Habib Farzad, a Ph.D. student at South Asian University in India, tells Zan Times that, due to their opposition to modern and rational education, The Taliban have created the conditions for promoting clerics and sorcerers as healers. “By closing schools, censoring knowledge, and restricting access to information, the Taliban are pressuring society to turn to superstition,” he explains. “Rationality, free knowledge based on one’s intellect, is in conflict with the rule of the Taliban, their ideology, and the intellectual foundation of their group. They understand this. If they are sincere in their actions, which I doubt, they will not achieve any results because their main policy is to produce superstition and push society towards superstition.” In addition, when public services and access to education are not available, the people are forced to turn to superstition for help, he states.  

Shukria*, a 46-year-old heart and vascular patient, went to a cleric when her family couldn’t obtain the desired results from doctors in Sheberghan city in Jawzjan province. She believes the prescribed medicine didn’t relieve her pain because the doctor misdiagnosed her condition. “In Jawzjan, there is no government clinic that provides services in the Mirwais area, and there are no female specialist doctors in this province. There are only one or two men, I don’t know if they are specialists, who gave me many medicines, but none had any effect,” she says.  
When the medication proved ineffective, her husband’s family thought she’d gone insane and was possessed by evil spirits, explains Shukria to Zan Times. So they took her to a cleric in Sar-e Pul province. “The cleric tied my hands tightly with a piece of string, then he beat my shoulders and back with a stick, saying he would drive out the jinn,” she recounts. Her heart pain and shortness of breath worsened significantly after several clerics attempted to treat her illness. In addition, she had trouble sleeping. She asked her husband, then working in Iran, to return home and take her to Balkh or Kabul. “My husband, who came, took me to Kabul. We went to a doctor, who recommended a heart specialist. When we went, the doctor diagnosed that one of the valves of my heart was blocked. Now I’m taking medicine, but I might need surgery,” she says.  
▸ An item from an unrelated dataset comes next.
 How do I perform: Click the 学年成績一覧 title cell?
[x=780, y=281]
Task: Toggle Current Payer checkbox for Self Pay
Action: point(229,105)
Sara’s family also used clerics in an attempt to heal her illness. The 15-year-old in Ghor province had suffered from severe stomach pain for a year. After doctors failed to diagnose her illness, her family took her to a cleric. She stayed in a dark room for three days while a cleric prayed for her three times a day in an attempt to ease her pain. Only her mother, Zarlasht*, is allowed to enter her daughter’s room. She believes that clerics will heal her. “There are no good doctors; all the doctors have fled. I have lost hope because I have visited the doctors many times, and I even took my daughter to Herat once, but there was no result,” she tells Zan Times.  

In addition to paying fees, which ranges from 7,000 to 10,000 afghani per session, Sara’s family also have to provide food and living expenses for the cleric during those three-day sessions. Still, Zarlasht is optimistic: “For now, my hope is with the cleric because people speak highly of him and say he produces results. Clerics treat by placing their hands over the patient’s head, muttering something under their breath, and then performing a charm at the end.” 

Even those who can afford proper medical care are finding it increasingly hard to find.  Many qualified medical personnel left the country after the Taliban takeover while many of those who remained were forced to abandon their practices due to the Taliban’s strict laws and restrictions. In addition, many in Afghanistan cannot afford to transport the ill to the capital, where specialists still practice. As a result, women like Shukria, Golchehra, and Sara are at risk. Shukria says that if her husband had not acted, she could have died: “I realized my heart would stop beating soon. I don’t know how many other women face the same situation.” 

*Names have been changed to protect the identity of the interviewees and writer. Aatia Faraazar and Mahsa Elham are the pseudonyms of Zan Times journalists in Afghanistan.